The CellSearch system can be regarded as a first-generation approach to the use of CTCs theranostically. A second-generation approach would make use of the genotype (proteotype, metaboltype, etc) and/or phenotype of the isolated CTCs to gain insights a simple cell count cannot supply.
The discoveries in 2004 and 2005 that non-small cell lung cancer cells acquire specific mutations in EGFR that confer susceptibility or resistance to EGFR inhibitor therapy (see NEJM link for refs), allowed the possibility of using DNA isolated from CTCs to predict and monitor response to EGFR inhibitors.
Which brings us to the present day and the NEJM paper by Maheswaran et al., all colleagues at the Mass General Hospital. Their research involves use of a CTC separation and analysis system, described in at least 11 published US patent applications, the first of which was filed in December 2005. The technology has been licensed to CellPoint Diagnostics (website is essentially empty).
Here’s a schematic of the basic procedure used in the study, which involves a cell-enrichment of whole blood, followed by CTC capture using magnetic bead–conjugated antibodies against epithelial-cell adhesion molecule (EpCAM) and analysis of the EGFR gene in captured CTCs. A clump of captured CTCs against a post in the microfluidic chamber is shown in the photo following the schematic.
[Above image from US patent application 20070099207.]
[Above image from Maheswaran et al NEJM at www.nejm.org July 2, 2008 (10.1056/NEJMoa0800668)]
CTCs were identified in all patients studied. The number of CTCs isolated per mL of blood did not correlate with radiographic tumore size, suggesting factors, such as invasiveness/vascularity, that contribute more than tumor size per se to CTC number. The authors first showed that EGFR-activating and therapy-resistant mutations could be detected reliably and with high sensitivity at a single time point.
In four patients with EGFR activating mutations, detailed serial samples were available for analysis during treatment with gefitinib, an EGFR inhibitor. In all four patients, CTCs declined during genfitinib treatment and clinical progression was associated with a resurgence in CTC number, suggesting a role for CTC number in monitoring response to treatment for NSCLC.

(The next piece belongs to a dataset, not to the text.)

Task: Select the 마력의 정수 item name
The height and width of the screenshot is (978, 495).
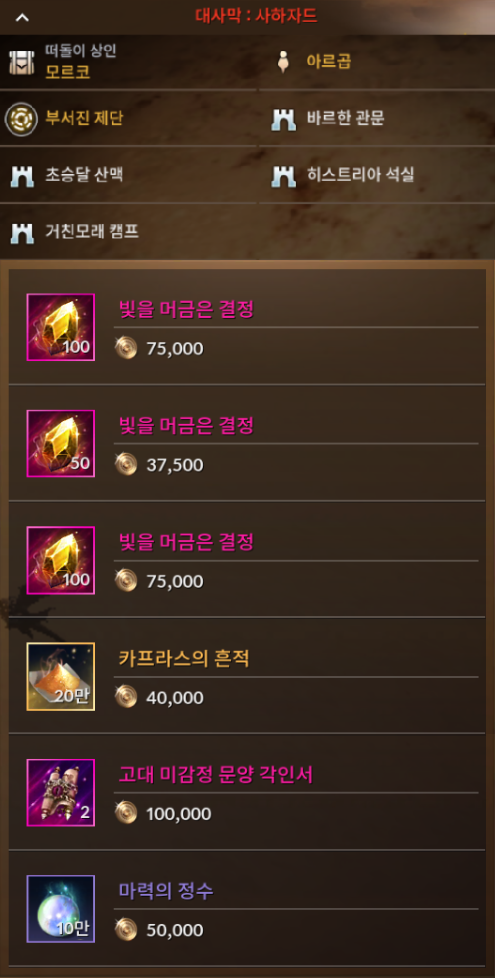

In all patients, genotypes of circulating tumor cells evolved during treatment, with a primary EGFR-activating mutation (i.e. primary mutation) frequently detected (19/23 patients) and with emergence of the T790M drug-resistance mutation found in roughly half the patients. T790M was present at a very low allele frequency in initial tumor specimens, and its allelic frequency in CTCs increased over time, consistent with the acquisition of clinical drug resistance. Additional activating mutations were also discovered in CTCs from some patients during therapy, suggesting the emergence of different tumor clones during therapy.
In short, this emerging technology provides a sensitive method for real-time genotyping of tumors before and during treatment. The implications for clinical practice are profound, for there now is evidence that patients can be selected for tumor-specific therapies (e.g. EGFR inhibitors), administered either singly or in combination, based on analysis of a tumor specimen obtained closer to the time of treatment than has been possible from tumor biopsy; the ideal being a specimen analyzed at the point-of-decision.
Just as importantly, this study offers hope for minimally invasive serial analysis of tumor genotype during treatment, potentially offering clinicians an option for fine-tailoring specific treatments before clinical disease progression, that is before growing tumors have the opportunity to invade organs with life-altering effects.
I believe that it is now time to declare that with studies like the one highlighted here we are witnessing the emergence of genuinely informed, practical, personalized medicine for cancer. No hype needed.